> What to work on:
Reproduce the records verbatim, beginning at the line containing "You are a computer-use agent. 509x215 pixels." and continuing through the line containing "I will pos(243,51).".

[BEGIN Recorded data]

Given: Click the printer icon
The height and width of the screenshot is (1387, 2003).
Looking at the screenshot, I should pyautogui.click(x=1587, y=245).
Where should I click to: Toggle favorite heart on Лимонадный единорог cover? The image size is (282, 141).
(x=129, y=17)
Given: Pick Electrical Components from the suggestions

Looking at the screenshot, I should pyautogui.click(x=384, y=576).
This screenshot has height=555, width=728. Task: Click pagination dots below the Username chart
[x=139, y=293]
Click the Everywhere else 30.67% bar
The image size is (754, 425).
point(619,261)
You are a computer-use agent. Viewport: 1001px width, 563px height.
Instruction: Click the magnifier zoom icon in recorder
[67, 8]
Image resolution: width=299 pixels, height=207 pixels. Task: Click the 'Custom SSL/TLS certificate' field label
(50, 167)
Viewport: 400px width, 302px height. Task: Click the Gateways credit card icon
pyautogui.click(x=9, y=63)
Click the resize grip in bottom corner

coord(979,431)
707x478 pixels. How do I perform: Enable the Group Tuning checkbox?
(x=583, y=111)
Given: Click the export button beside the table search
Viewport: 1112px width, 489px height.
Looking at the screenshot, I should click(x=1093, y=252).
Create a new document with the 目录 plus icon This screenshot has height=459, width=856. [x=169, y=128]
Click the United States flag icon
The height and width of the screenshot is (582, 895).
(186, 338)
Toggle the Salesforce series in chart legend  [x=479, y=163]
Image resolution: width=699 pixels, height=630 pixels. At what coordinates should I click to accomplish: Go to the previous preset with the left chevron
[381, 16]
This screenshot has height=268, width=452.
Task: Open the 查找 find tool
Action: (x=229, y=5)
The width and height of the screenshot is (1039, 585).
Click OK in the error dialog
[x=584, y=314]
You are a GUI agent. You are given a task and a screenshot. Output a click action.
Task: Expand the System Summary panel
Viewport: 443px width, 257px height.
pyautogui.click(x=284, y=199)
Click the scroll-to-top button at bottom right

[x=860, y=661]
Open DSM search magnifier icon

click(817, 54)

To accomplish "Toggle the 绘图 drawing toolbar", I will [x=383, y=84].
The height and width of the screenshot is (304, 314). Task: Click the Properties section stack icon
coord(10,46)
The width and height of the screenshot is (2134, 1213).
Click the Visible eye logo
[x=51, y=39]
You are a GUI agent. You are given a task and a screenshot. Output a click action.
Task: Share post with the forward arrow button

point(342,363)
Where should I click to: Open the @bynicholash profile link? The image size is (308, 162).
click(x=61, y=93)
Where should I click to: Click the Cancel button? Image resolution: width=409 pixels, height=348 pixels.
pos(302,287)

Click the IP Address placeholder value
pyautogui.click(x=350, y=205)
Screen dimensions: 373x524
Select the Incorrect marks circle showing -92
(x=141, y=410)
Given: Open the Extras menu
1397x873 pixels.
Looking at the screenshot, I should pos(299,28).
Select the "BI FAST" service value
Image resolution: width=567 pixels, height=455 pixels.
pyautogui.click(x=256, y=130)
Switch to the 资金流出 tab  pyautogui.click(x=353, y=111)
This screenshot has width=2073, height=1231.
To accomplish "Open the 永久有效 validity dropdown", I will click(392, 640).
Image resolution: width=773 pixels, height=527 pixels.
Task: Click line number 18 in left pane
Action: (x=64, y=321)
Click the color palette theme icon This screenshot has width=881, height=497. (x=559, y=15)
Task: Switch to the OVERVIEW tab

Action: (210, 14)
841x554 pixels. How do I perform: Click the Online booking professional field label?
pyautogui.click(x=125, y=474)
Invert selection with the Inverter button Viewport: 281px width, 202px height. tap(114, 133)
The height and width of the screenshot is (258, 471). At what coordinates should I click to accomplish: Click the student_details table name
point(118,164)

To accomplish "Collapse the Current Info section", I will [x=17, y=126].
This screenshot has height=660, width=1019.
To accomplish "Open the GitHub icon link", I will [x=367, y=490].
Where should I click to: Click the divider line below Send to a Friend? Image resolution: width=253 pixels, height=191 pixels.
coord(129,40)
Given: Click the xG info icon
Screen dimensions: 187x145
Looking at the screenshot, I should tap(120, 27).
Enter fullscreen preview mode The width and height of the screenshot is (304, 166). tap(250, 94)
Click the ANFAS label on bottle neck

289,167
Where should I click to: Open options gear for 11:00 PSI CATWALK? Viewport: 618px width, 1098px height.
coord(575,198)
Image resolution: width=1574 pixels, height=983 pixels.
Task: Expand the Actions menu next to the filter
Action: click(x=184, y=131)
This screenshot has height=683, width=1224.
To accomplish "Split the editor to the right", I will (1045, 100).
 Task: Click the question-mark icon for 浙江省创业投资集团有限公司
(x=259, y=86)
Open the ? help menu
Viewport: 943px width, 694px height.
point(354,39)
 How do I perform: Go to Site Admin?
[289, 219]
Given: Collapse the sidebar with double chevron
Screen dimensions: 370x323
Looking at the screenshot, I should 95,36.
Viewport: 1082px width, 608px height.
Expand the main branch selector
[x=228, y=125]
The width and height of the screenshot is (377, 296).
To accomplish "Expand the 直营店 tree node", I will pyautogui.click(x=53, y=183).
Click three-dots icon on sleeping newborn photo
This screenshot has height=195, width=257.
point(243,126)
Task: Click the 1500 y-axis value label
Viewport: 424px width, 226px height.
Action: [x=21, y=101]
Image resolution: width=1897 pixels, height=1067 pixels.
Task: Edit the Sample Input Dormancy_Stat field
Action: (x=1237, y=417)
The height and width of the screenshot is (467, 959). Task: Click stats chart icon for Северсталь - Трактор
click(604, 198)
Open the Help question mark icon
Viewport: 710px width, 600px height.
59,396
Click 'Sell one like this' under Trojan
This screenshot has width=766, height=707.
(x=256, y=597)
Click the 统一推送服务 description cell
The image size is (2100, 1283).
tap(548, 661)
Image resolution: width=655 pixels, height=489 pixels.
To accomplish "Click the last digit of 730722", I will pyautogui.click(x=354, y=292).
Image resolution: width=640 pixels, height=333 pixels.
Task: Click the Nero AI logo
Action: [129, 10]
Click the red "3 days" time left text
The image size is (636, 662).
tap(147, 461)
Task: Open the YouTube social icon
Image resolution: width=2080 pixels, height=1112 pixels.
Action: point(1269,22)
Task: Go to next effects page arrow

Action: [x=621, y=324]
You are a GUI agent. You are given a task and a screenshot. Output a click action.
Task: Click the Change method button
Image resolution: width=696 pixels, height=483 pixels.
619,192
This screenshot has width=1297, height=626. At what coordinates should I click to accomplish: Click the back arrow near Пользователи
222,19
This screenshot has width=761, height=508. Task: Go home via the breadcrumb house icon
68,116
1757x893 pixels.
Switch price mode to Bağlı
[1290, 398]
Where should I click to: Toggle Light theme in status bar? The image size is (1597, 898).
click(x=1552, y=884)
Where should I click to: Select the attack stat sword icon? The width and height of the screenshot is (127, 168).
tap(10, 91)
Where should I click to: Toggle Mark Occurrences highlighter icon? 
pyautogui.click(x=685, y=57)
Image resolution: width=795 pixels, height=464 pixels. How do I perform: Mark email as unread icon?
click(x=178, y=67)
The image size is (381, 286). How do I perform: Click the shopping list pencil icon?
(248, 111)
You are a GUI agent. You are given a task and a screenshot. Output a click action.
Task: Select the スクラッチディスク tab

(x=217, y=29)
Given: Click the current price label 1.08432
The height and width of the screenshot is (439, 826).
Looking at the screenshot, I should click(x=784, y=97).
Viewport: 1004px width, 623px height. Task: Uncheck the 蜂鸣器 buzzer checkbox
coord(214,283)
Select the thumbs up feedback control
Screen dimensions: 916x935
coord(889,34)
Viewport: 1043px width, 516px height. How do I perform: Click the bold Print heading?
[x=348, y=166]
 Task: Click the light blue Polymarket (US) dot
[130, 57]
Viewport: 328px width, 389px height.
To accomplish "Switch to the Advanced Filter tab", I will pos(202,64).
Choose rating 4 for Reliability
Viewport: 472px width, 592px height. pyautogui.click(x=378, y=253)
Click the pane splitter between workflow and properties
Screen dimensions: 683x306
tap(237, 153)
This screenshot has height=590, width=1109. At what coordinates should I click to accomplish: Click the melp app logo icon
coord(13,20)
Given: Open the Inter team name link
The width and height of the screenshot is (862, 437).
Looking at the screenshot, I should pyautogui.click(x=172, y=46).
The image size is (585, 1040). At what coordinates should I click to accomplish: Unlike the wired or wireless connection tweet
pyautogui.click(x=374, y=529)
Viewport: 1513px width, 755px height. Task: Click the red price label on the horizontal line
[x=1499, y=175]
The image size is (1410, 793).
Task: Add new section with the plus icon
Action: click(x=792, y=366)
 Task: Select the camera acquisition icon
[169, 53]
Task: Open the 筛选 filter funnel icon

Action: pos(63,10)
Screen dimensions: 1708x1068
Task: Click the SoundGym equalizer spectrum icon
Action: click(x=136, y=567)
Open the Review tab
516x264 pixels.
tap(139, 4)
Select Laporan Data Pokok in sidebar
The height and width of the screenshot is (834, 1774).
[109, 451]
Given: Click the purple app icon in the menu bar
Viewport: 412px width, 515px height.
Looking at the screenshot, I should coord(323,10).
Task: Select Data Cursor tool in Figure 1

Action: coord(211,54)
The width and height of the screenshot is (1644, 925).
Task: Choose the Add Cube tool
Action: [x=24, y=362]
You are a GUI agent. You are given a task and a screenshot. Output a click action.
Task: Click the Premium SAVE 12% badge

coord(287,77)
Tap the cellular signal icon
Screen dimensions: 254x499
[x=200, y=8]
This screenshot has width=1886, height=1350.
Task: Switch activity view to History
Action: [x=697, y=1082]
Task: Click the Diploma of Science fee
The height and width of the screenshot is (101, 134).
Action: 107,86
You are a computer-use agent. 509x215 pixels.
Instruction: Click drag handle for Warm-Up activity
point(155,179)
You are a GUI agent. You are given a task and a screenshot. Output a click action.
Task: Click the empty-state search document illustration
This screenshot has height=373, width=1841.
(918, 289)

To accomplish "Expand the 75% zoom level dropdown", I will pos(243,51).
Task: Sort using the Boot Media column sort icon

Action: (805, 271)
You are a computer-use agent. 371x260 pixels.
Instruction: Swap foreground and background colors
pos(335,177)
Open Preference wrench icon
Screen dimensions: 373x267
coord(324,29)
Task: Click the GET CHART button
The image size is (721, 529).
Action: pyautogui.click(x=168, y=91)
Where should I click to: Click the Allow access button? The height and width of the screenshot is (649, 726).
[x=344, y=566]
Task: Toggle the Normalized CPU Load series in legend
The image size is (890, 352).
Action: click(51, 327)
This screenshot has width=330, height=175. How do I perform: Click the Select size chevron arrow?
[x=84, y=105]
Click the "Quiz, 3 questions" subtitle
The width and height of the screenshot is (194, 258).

[END Recorded data]

> The reply:
You are a computer-use agent. 509x215 pixels.
Instruction: Click drag handle for Warm-Up activity
point(155,179)
You are a GUI agent. You are given a task and a screenshot. Output a click action.
Task: Click the empty-state search document illustration
This screenshot has height=373, width=1841.
(918, 289)

To accomplish "Expand the 75% zoom level dropdown", I will pos(243,51).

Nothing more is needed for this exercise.